Welcome!

I am a Ph.D candidate in economics at School of Economics and Management, Tsinghua University. My research interests include experimental economics, behavioral economics, digital Economy (AI), and health economics. You can download my CV here. Email: shuwang719 [at] gmail.com


Research

Working Papers

4.
Understanding the Mechanism of Altruism in Large Language Models, Apr. 2026.
Zhang, Shuhuai, Shu Wang, Zijun Yao, Chuanhao Li, Xiaozhi Wang, Songfa Zhong, Tracy Xiao Liu. [Abstract]
Altruism is fundamental to human societies, fostering cooperation and social cohesion. Recent studies suggest that large language models (LLMs) can display human-like prosocial behavior, but the internal computations that produce such behavior remain poorly understood. We investigate the mechanisms underlying LLM altruism using sparse autoencoders (SAEs). In a standard Dictator Game, minimal-pair prompts that differ only in social stance (generous versus selfish) induce large, economically meaningful shifts in allocations. Leveraging this contrast, we identify a set of SAE features (0.024% of all features across the model's layers) whose activations are strongly associated with the behavioral shift. To interpret these features, we use benchmark tasks motivated by dual-process theories to classify a subset as primarily heuristic (System 1) or primarily deliberative (System 2).
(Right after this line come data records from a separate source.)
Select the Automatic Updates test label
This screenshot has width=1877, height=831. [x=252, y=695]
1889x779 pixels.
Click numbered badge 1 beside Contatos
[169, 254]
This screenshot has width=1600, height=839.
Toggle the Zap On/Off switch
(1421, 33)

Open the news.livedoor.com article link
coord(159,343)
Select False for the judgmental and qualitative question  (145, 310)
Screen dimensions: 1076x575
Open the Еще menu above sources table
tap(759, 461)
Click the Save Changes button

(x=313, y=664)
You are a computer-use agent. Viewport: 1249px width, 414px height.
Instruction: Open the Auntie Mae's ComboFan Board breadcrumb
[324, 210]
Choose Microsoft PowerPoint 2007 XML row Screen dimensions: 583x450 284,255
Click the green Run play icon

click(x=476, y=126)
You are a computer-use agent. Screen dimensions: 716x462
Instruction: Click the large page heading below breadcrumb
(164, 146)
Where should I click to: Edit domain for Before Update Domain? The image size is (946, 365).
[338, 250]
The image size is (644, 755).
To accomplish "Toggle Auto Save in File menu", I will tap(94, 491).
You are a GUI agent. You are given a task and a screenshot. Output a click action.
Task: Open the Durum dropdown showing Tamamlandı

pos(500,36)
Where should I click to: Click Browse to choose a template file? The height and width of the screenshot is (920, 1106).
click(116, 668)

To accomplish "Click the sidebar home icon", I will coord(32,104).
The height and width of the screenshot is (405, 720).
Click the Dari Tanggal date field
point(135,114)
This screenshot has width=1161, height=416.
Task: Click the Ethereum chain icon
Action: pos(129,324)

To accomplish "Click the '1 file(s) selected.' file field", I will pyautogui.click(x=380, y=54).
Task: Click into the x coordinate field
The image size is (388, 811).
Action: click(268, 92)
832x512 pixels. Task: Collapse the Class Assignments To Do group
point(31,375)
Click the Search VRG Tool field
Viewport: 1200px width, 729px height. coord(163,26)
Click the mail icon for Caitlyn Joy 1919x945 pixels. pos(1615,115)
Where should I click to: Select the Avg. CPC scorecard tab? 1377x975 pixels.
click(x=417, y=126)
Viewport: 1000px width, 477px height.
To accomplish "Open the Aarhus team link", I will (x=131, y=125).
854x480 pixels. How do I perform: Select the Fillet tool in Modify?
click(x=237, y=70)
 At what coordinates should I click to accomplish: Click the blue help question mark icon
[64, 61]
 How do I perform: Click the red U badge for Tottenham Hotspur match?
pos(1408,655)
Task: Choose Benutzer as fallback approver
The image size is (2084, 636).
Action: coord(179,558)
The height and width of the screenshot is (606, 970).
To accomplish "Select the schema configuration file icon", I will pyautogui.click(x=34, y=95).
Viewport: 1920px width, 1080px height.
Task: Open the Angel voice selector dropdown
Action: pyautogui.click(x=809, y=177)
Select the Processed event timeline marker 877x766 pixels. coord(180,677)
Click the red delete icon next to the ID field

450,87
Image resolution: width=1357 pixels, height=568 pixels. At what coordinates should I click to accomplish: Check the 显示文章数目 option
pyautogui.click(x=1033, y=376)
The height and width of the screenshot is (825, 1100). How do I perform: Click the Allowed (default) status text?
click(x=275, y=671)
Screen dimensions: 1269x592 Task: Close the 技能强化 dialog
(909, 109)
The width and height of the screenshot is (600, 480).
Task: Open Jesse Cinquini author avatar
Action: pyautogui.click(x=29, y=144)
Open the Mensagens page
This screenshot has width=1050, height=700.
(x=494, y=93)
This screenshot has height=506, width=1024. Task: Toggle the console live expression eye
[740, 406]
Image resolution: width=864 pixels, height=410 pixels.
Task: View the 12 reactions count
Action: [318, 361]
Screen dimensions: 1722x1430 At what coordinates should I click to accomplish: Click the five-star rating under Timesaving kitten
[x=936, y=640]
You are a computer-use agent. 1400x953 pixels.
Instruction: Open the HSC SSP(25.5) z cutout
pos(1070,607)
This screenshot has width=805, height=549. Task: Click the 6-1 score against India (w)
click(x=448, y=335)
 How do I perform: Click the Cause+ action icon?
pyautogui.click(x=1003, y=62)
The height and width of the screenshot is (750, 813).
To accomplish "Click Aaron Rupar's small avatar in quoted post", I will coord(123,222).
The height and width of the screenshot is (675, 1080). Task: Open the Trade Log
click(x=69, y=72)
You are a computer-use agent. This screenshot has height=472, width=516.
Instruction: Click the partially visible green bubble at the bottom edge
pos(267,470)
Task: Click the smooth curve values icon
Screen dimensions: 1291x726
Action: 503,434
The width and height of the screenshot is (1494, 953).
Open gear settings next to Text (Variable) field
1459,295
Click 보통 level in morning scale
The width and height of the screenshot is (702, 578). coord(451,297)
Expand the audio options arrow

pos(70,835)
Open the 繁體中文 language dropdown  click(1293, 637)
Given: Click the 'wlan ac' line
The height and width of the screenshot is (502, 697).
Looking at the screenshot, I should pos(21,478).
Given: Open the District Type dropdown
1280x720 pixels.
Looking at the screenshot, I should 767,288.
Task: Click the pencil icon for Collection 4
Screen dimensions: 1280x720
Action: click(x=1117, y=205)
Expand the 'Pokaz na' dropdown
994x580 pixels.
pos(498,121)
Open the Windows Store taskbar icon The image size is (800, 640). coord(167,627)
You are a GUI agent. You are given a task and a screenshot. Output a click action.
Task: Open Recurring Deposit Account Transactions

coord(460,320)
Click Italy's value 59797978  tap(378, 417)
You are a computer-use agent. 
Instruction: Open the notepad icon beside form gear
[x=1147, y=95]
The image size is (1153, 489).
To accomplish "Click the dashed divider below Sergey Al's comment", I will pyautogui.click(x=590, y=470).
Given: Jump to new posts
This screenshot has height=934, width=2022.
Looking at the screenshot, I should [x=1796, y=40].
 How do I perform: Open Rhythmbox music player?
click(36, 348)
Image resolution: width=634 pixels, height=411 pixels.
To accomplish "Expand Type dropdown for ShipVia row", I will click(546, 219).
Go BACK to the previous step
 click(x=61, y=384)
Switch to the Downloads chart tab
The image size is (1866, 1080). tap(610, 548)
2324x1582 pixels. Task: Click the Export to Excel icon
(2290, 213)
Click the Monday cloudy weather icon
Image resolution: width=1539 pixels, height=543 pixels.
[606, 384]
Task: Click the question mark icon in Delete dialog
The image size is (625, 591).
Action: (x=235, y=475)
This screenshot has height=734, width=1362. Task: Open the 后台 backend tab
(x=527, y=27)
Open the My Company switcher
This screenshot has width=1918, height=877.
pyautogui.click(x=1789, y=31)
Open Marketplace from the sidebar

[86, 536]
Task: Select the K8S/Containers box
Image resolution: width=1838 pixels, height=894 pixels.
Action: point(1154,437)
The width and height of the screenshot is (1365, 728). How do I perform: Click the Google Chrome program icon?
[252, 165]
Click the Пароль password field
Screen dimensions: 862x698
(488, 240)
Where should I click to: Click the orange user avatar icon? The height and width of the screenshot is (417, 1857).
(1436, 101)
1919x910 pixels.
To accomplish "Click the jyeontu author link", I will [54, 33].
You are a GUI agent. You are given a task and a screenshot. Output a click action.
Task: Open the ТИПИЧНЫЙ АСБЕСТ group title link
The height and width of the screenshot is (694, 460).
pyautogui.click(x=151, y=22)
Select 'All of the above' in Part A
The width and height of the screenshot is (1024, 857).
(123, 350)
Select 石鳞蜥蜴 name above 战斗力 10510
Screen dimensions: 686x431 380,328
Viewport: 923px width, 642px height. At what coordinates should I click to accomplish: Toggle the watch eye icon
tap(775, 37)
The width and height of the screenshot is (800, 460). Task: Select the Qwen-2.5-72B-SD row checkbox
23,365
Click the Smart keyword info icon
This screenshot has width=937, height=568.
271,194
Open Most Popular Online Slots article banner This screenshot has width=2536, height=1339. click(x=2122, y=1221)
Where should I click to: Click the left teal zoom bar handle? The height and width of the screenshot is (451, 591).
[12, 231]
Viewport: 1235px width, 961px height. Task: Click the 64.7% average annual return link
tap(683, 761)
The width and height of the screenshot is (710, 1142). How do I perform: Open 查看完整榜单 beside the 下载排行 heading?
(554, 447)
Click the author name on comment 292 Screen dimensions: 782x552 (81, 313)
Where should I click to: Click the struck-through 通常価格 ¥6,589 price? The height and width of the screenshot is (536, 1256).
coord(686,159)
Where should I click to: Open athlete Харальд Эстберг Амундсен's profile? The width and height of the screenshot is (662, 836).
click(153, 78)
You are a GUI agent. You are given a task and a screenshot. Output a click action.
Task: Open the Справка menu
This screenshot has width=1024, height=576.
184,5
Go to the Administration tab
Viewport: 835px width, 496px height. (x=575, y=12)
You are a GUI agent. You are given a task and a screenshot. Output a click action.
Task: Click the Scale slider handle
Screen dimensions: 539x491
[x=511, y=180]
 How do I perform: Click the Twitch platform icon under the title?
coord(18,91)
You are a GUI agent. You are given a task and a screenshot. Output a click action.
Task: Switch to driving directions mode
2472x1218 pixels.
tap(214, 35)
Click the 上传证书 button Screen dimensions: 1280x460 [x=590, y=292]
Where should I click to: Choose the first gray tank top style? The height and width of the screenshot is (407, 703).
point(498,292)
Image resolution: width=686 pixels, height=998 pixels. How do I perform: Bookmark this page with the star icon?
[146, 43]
Causal interventions validate their functional role: activation patching and continuous steering of this feature direction reliably shift allocation distributions, with System 2 features exerting a more proximal influence on the model's final output than System 1 features. The same steering direction generalizes across multiple social-preference games. Together, these results enhance our understanding of artificial cognition by translating altruistic behaviors into identifiable network states and provide a framework for aligning LLM behavior with human values, thereby informing more transparent and value-aligned deployment.
3.
When Experimental Economics Meets Large Language Models: Evidence-based Tactics, Oct. 2025.
Wang, Shu, Zijun Yao, Shuhuai Zhang, Jianuo Gai, Tracy Xiao Liu, Songfa Zhong. [arXiv] [Abstract]
Advancements in large language models (LLMs) have sparked a growing interest in measuring and understanding their behavior through experimental economics. However, there is still a lack of established guidelines for designing economic experiments for LLMs. Inspired by principles from experimental economics with insights from LLM research in artificial intelligence, we outline key considerations in the experimental design and implementation stage, and perform two sets of experiments to assess the impact of these considerations on LLMs' responses. Based on our findings, we discuss seven practical tactics for conducting experiments with LLMs. Our study enhances the design, replicability, and generalizability of LLM experiments, and broadens the scope of experimental economics in the digital age.
2.
How General Are Measures of Choice Consistency? Evidence from Experimental and Scanner Data, Sep. 2025.
Chen, Mingshi, Tracy Xiao Liu, You Shan, Shu Wang, Songfa Zhong, Yanju Zhou. [Abstract]
Choice consistency with utility maximization, as a key assumption in economics, has been extensively used to evaluate decision quality of individuals and to predict real-world outcomes across different contexts. Here we investigate the generalizability of consistency measures derived from budgetary decisions in the lab-in-the-field experiment and purchasing decisions using supermarket scanner data. In the first study, we observe a lack of correlation between consistency scores derived from risky decisions in the experiment and those from supermarket food purchasing decisions. In the second study, we observe moderate correlations between experimental tasks and low to moderate correlations across purchasing categories and over time periods within the supermarket. Moreover, consistency in the two settings exhibits distinct predictive validity in predicting consumer behavior. These results suggest that choice consistency, as a measure of decision quality, may be better characterized as a multidimensional skill set rather than a single-dimensional ability.
1.
The Surprising Benefits of Base Rate Neglect in Robust Aggregation, June 2024.
Kong, Yuqing, Shu Wang, Ying Wang. [Abstract]
Robust aggregation integrates predictions from multiple experts without knowledge of experts' information structures. Prior work assumes experts are Bayesian, providing predictions as perfect posteriors based on their signals. However, real-world experts often deviate systematically from Bayesian reasoning. Our work considers experts who tend to ignore the base rate and reveals that a certain degree of base rate neglect helps robust forecast aggregation. Specifically, we consider a two-expert forecast aggregation problem with a binary world state. Experts exhibit base rate neglect, incorporating the base rate information to degree \( \lambda \in [0,1] \). Aggregators' performance is measured by the worst-case regret, which is the maximum regret across the set of considered information structures compared to an omniscient benchmark. Our results reveal the surprising V-shape of regret as a function of experts' base rate consideration degree \( \lambda \), meaning that predictions with intermediate base rate neglect can counter-intuitively lead to better aggregated predictions than perfect Bayesian posteriors.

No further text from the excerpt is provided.